Following the spring 2014 budget season, the City created a new group called the Hartford Committee on the Restructuring of City Government, which includes representatives of the unions in addition to elected City leaders and experts in government reorganization. The resolution creating the committee specifically referenced the Benefits Task Force and the Tax Task Force as a way to ensure that their recommendations were considered in the restructuring conversation.

2013-2014 Task Force on Healthcare, OPEB, and Pension Benefits

Following the spring 2013 budget season, the Mayor (Pedro Segarra) and the Court of Common Council President (Shawn Wooden) created the City of Hartford Task Force on Healthcare, OPEB, and Pension Benefits to study the City’s employee benefits structure and make recommendations about how to improve it. The final report was issued on May 14, 2014 and can be found here.

The Task Force produced a detailed report that begins with an Executive Summary before elaborating on individual recommendation. In total there are 282 pages of material between the 45 page report and the four additional PDFs containing the appendices (Part I, Part II, Part III, Part IV). There is a significant amount of information, and supporting analysis, in the documents. What follows is a summary of the Executive Summary.

Before getting into recommendations, the Task Force identified causes for recent increases in the cost of the three benefits programs.

  1. The 2008 financial crisis caused a large loss in the pension fund, which had previously been 100% funded. As a result, the Actuarially Required Contribution (ARC) jumped from $9.6 million per year to $47.8 million.
  2. Hartford has funded Other Post Employment Benefits (OPEBs) on a “pay as you go” basis and accumulated an unfunded liability of $273 million.
  3. Healthcare costs are rising nationally. The City “has provided good benefits to employees with comparatively low employee contributions and co-pays.”

In reflecting on their findings about the current state of the benefits programs, the Task Force noted that, “It is not an overstatement to say that the situation has already reached a critical stage, which urgently requires corrective action.”

The Task Force recommended that the City and the Employees work together to accomplish the recommended changes. They felt that the proposed structure of the benefits system must have common interests between the City and the Employees.

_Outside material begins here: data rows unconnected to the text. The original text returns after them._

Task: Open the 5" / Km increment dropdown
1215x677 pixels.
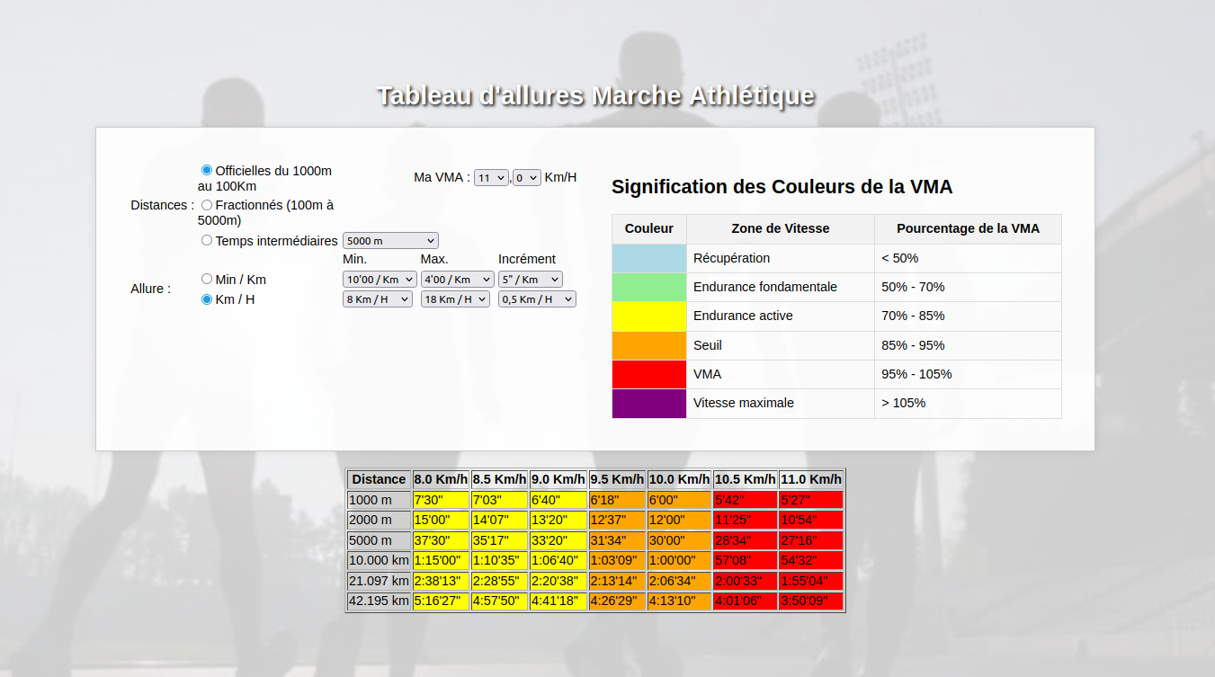Action: pos(531,280)
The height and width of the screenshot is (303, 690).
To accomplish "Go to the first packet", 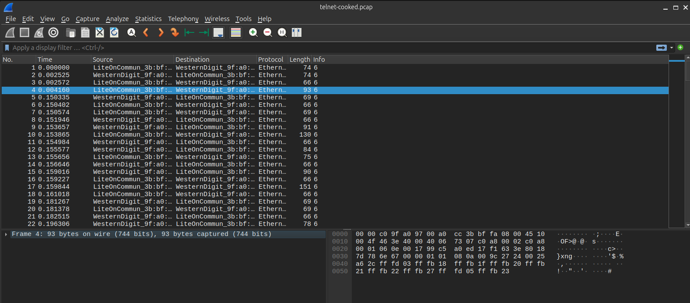I will click(x=189, y=32).
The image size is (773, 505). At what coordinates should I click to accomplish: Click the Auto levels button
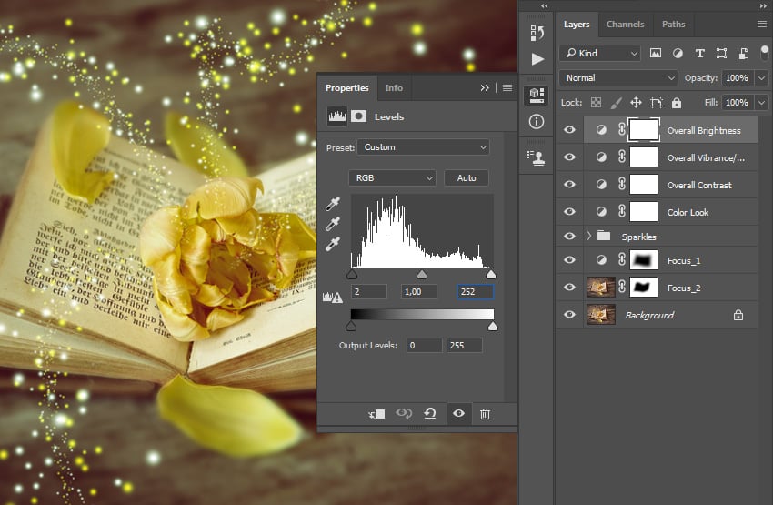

Specifically, they felt the benefit system:

  • Must be able to remain in place for the long term yet still be financially sustainable.
  • Must offer benefits that allow total compensation to attract talented employees.
  • Must make employees healthier while also reducing costs.
  • Must maintain a viable replacement income rate after employment with the City ends, and not just shift costs to other government assistance programs.
  • Must not shift all risk to the City, nor to the employees.
  • Must account for the increasing life expectancy of retirees.

The Task Force made detailed recommendations for each of the three benefits programs. Again, these are a summary of the summary, and much more information is available in the full report.

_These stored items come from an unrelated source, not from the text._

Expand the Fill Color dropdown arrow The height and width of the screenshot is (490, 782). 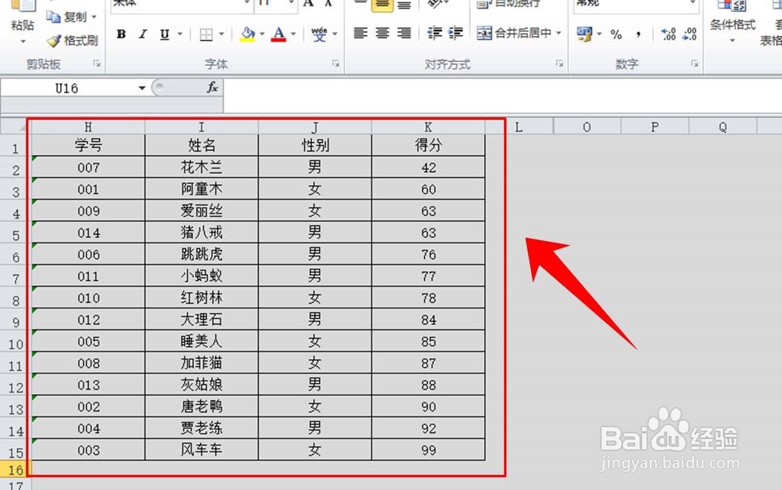[264, 34]
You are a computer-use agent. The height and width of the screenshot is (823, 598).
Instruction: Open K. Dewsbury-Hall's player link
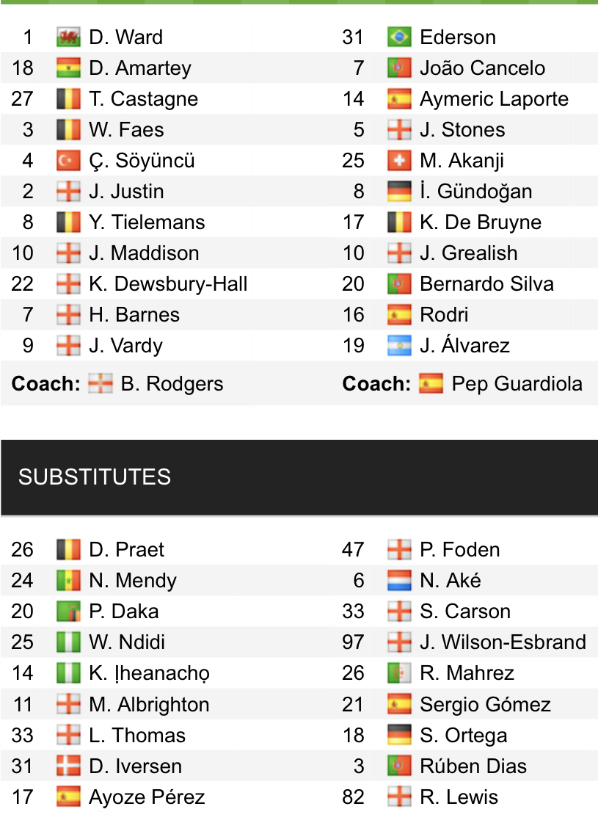click(x=168, y=284)
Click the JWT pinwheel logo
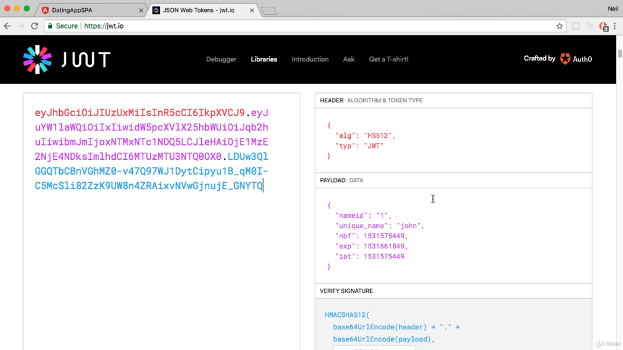Screen dimensions: 623x350 37,59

Health Benefits: Open a dialog with the employees about making changes to the plan. Emphasize preventative care. Try to consolidate all employees onto a single plan. Follow up more aggressively on the treatment of chronic conditions.

Other Post Employment Benefits: Create a Trust Fund for these liabilities, transfer existing money into the Trust Fund, and begin paying into the Trust Fund annually. Consider merging the Fire Fighters VEBA into the Trust Fund. Increase the employee contributions to the program and/or delay the age at which the benefits can be claimed.

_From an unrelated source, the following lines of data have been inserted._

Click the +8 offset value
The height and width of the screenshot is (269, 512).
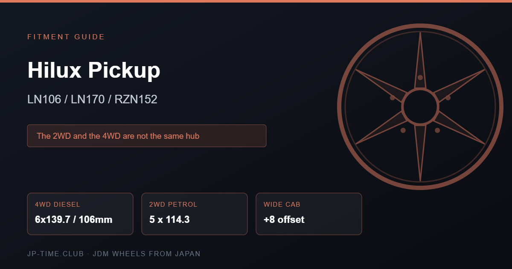coord(284,219)
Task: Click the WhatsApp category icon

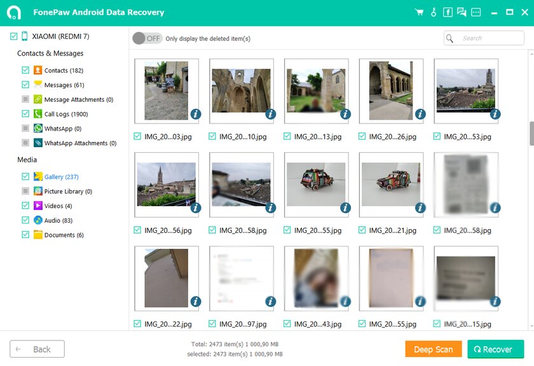Action: [x=38, y=129]
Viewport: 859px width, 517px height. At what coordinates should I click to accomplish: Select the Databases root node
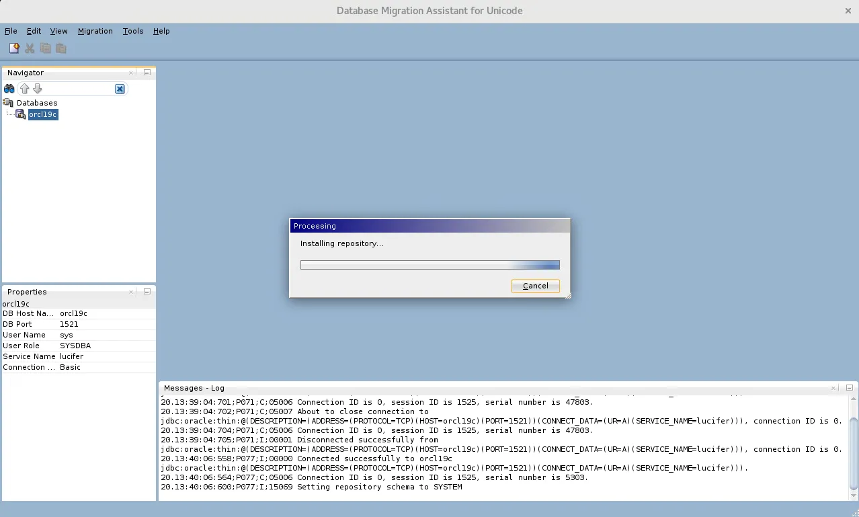[x=37, y=103]
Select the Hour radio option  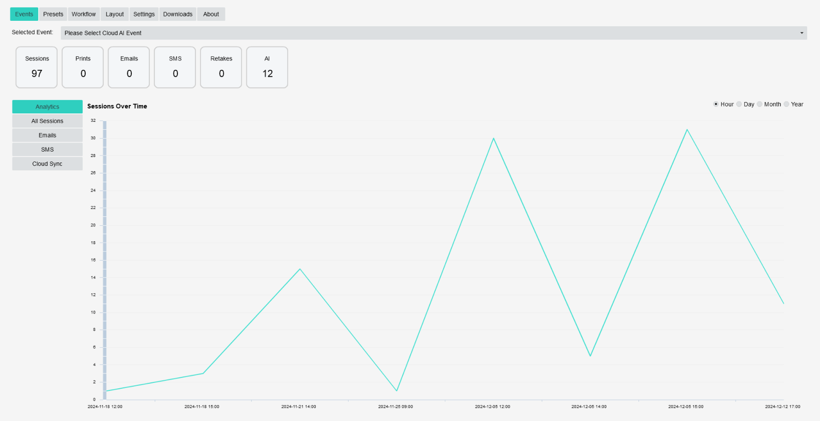point(716,105)
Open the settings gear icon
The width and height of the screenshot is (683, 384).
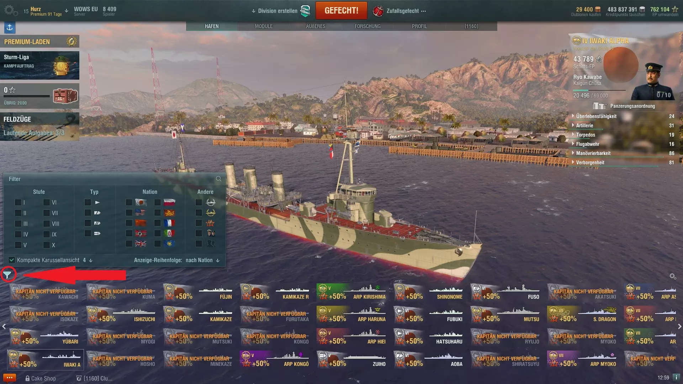10,11
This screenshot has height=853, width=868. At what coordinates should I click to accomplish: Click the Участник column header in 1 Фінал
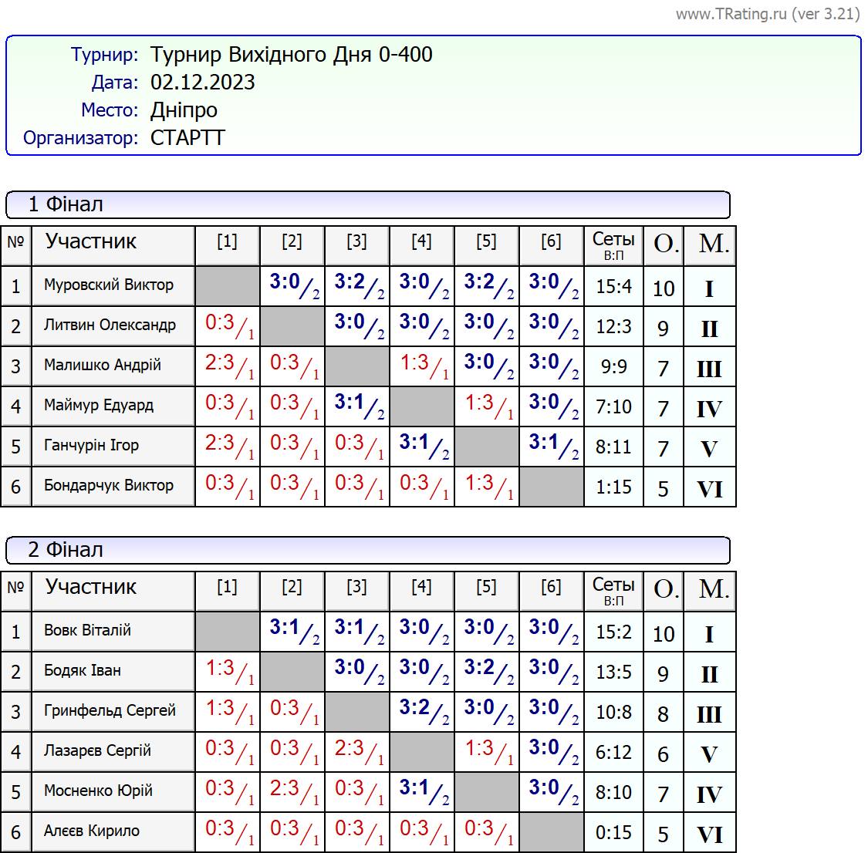click(91, 242)
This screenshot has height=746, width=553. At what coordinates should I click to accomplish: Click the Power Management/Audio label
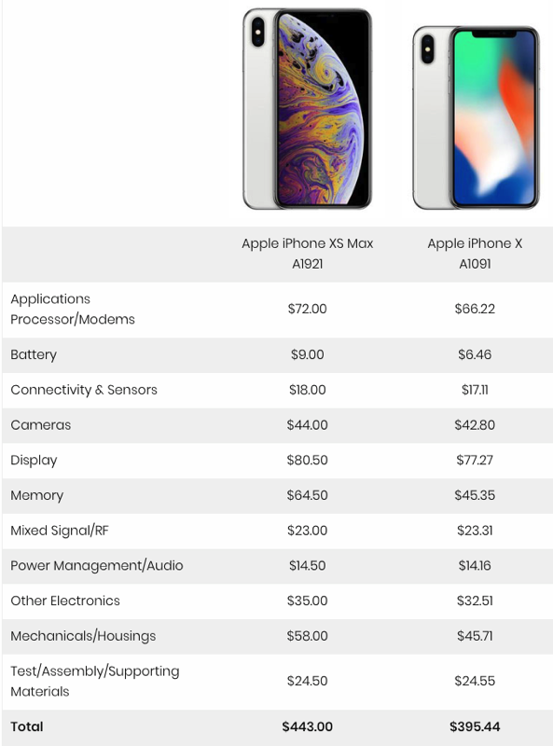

Pension Benefits: Do not try to replace the defined benefits plan with a defined contribution plan for new employees. Instead, keep the defined benefits plan for the first $XX,000 of income (a negotiated, fixed amount for all employees) and stack a defined contribution plan on top to provide the retirement benefit for income above the threshold. Adjust the existing defined benefits plan to reduce the plan’s overall costs.

Most of the Task Force’s recommendations are subject to collective bargaining with the various employee unions, which they noted in the report.